Give back every record below precisely as written.

----- EXTRACTED INFORMATION -----

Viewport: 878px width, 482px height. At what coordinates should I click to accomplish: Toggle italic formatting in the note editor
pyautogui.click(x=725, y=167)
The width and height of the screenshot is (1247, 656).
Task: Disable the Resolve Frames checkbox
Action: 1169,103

-----

:: YOUR RESPONSE ::
Viewport: 878px width, 482px height. At what coordinates should I click to accomplish: Toggle italic formatting in the note editor
pyautogui.click(x=725, y=167)
The width and height of the screenshot is (1247, 656).
Task: Disable the Resolve Frames checkbox
Action: 1169,103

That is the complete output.